### STATED PROBLEM
Render the lines from the start of the items through the line containing "pyautogui.click(x=223, y=117)", inclusive, as a Markdown table with a Row column holding the row number and a Line column holding the line itself, skipping blank lines. Keep the pictures out of the answer.

### SUPPLIED MATERIAL
+ + +
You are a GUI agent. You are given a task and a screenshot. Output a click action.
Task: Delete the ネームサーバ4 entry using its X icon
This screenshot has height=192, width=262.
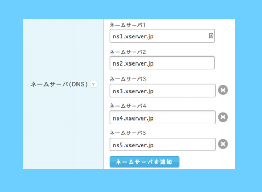pyautogui.click(x=223, y=117)
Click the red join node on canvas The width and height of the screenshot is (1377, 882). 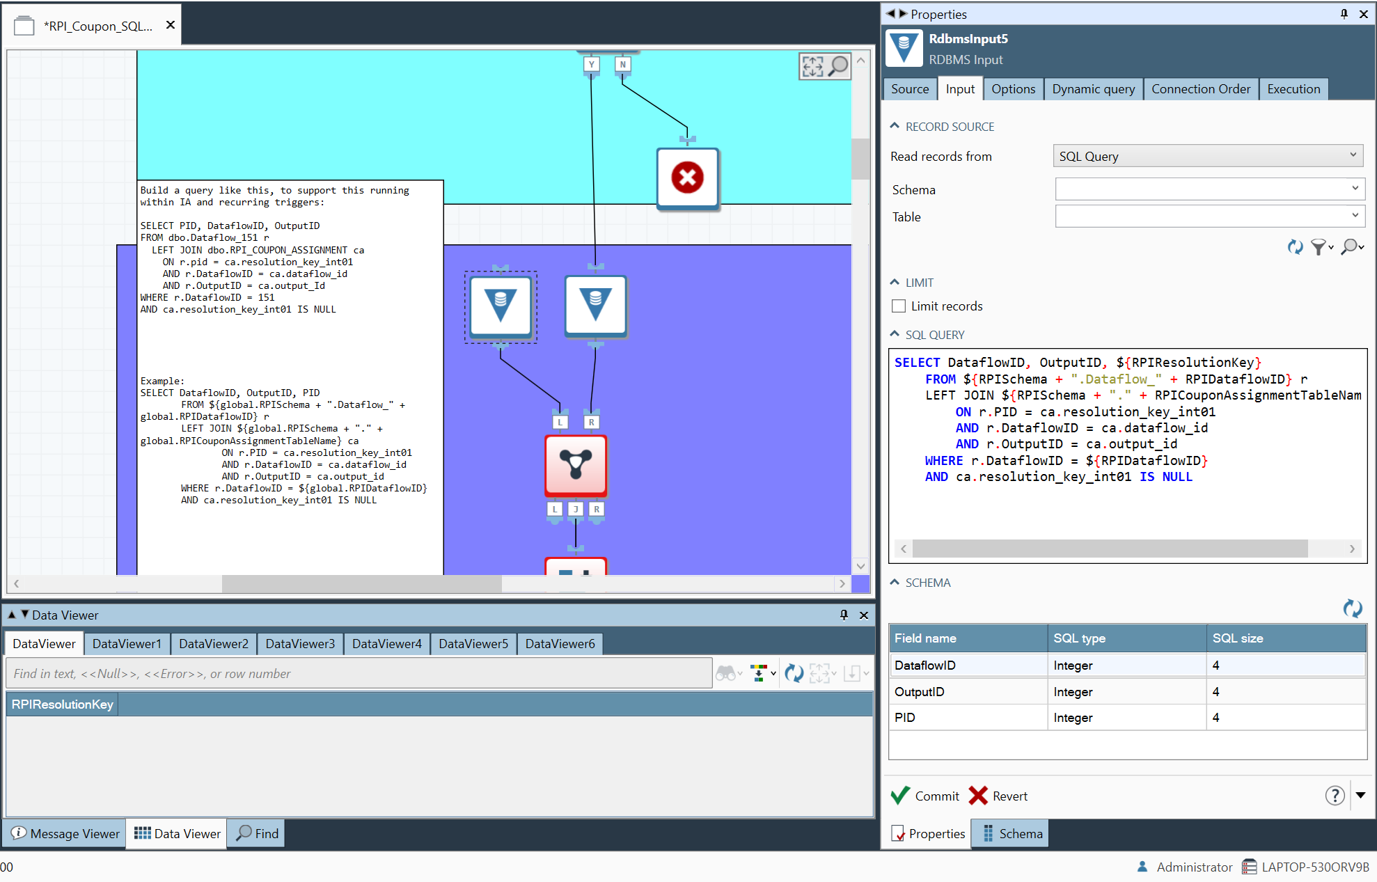click(576, 465)
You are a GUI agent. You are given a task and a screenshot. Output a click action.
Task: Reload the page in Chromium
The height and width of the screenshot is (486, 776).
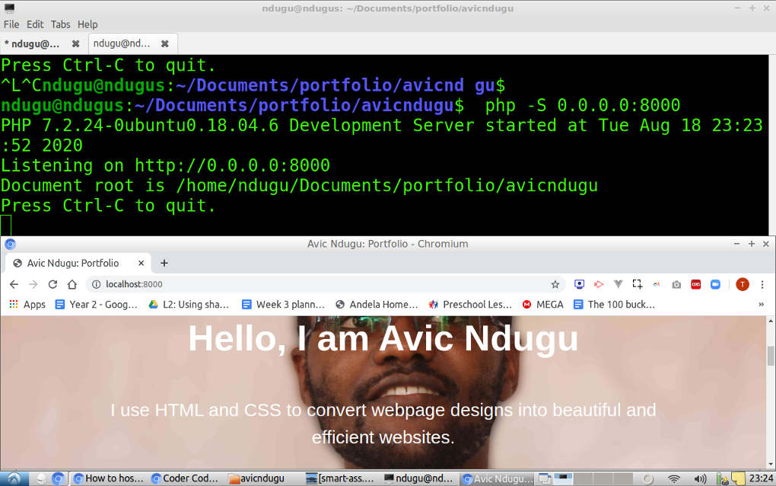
+ + +
### FINISHED ANSWER
| Row | Line |
|---|---|
| 1 | You are a GUI agent. You are given a task and a screenshot. Output a click action. |
| 2 | Task: Delete the ネームサーバ4 entry using its X icon |
| 3 | This screenshot has height=192, width=262. |
| 4 | pyautogui.click(x=223, y=117) |